Your task:
The response must be the exact lines from the line holding "Where should I" through the end of the entries, with no pictures and nothing else.

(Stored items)
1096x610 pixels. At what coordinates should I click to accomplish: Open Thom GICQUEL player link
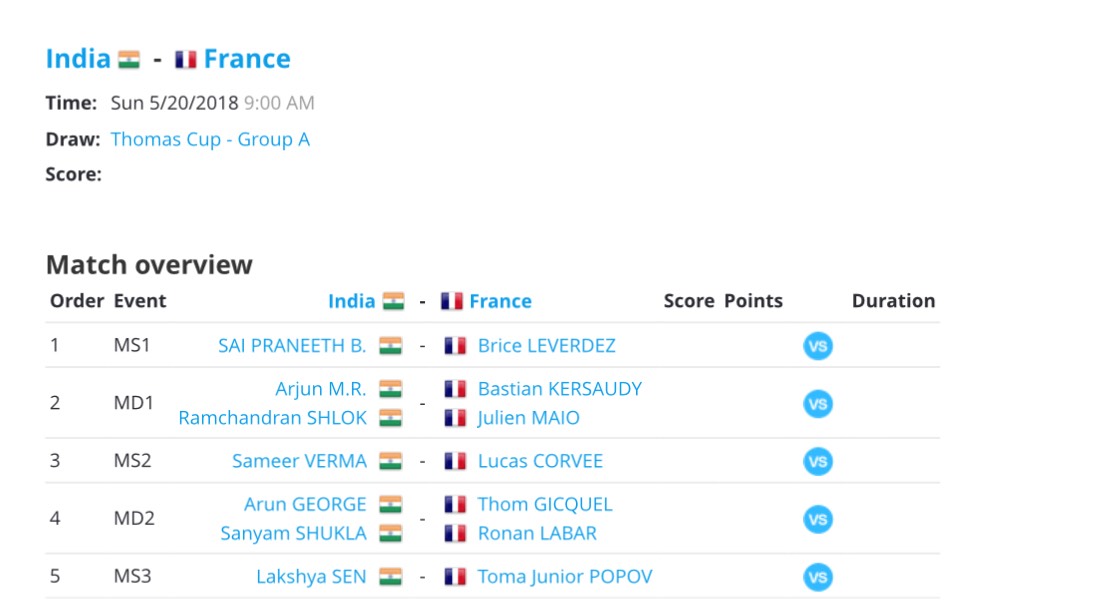(545, 504)
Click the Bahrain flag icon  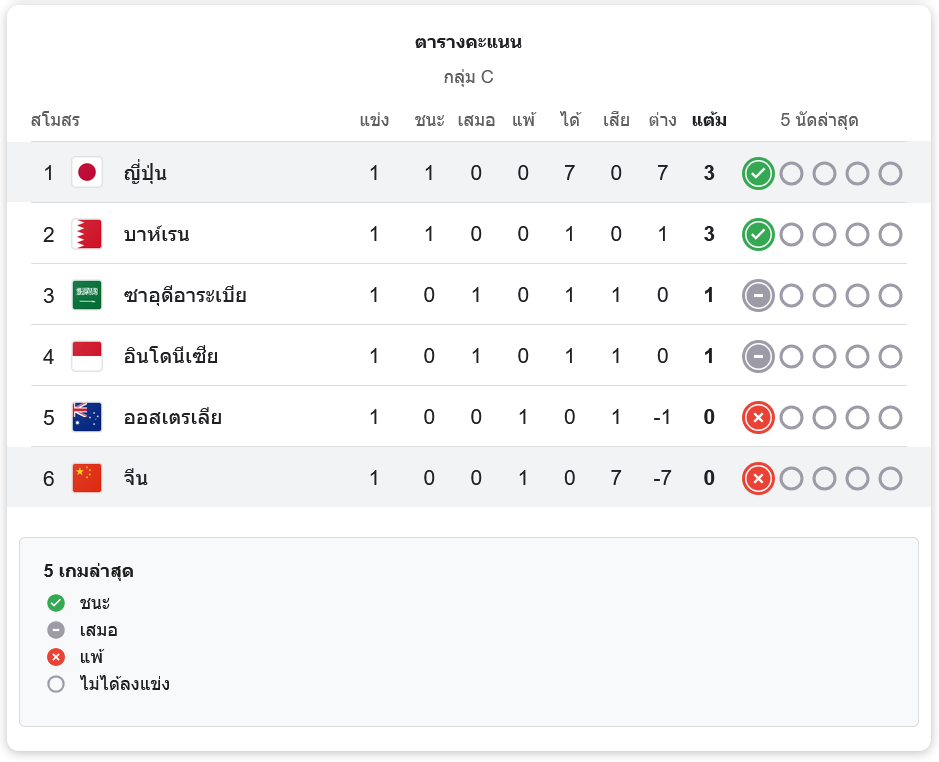pyautogui.click(x=87, y=234)
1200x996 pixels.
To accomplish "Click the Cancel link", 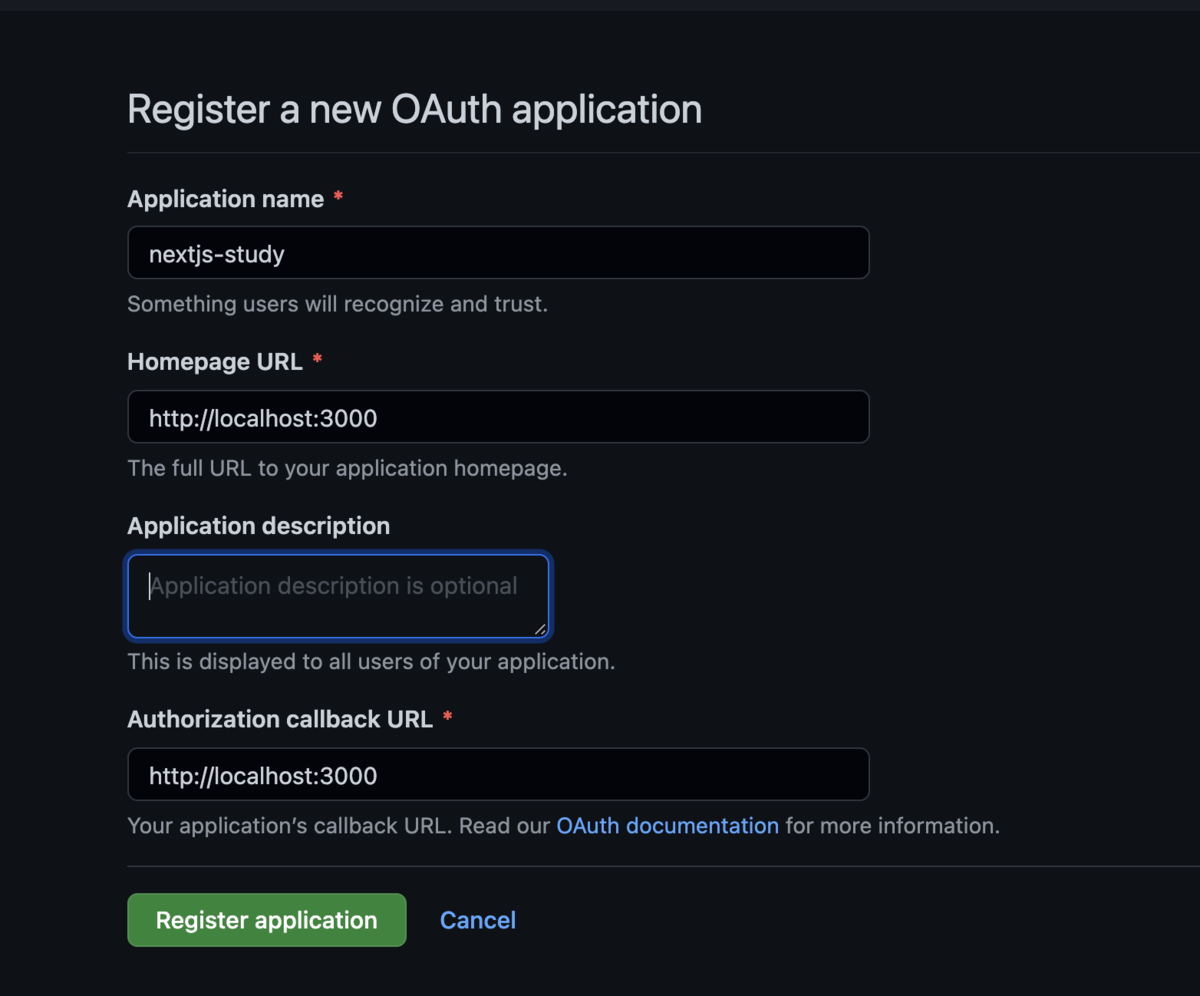I will pyautogui.click(x=478, y=920).
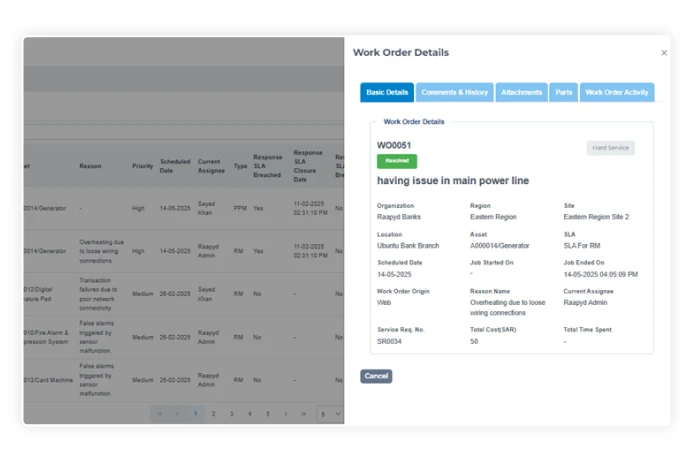Open rows-per-page dropdown in pagination
This screenshot has height=462, width=692.
(330, 413)
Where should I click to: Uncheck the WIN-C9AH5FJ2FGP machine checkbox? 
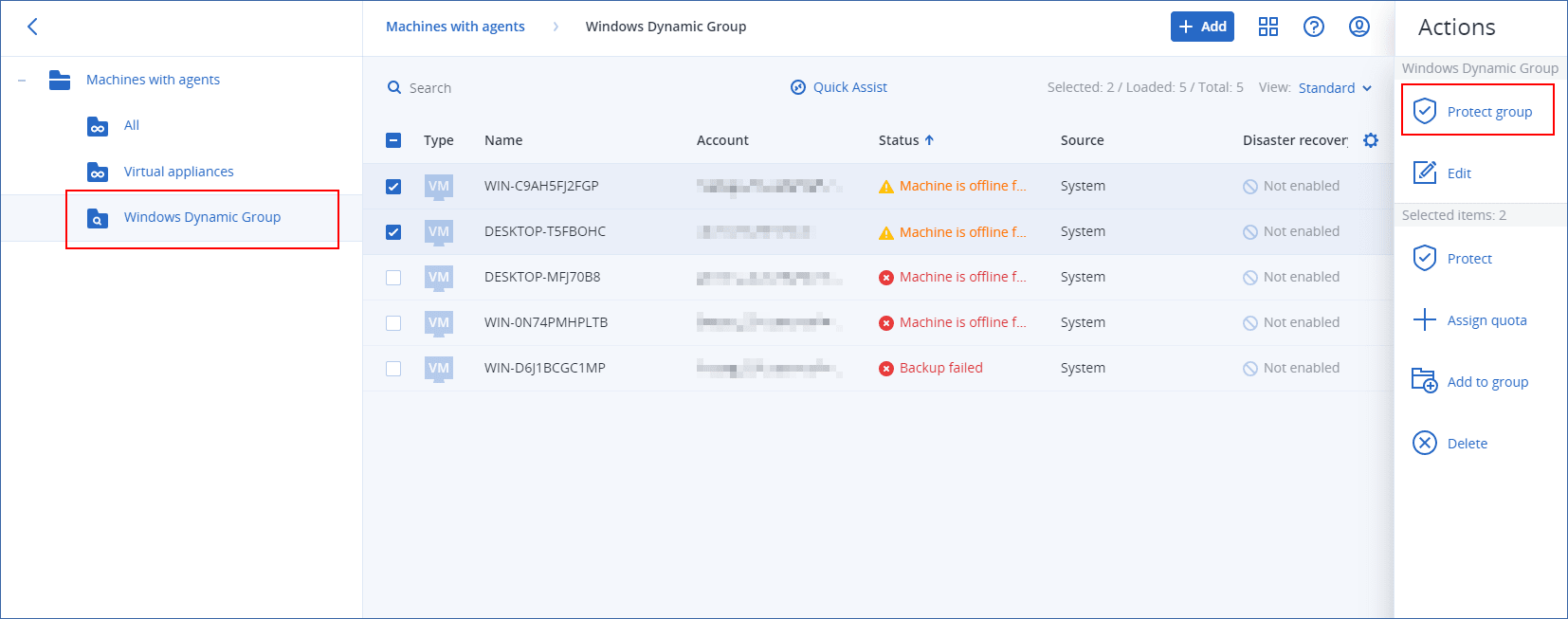393,187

Answer below:
Where should I click to: Uncheck the WIN-C9AH5FJ2FGP machine checkbox? 
393,187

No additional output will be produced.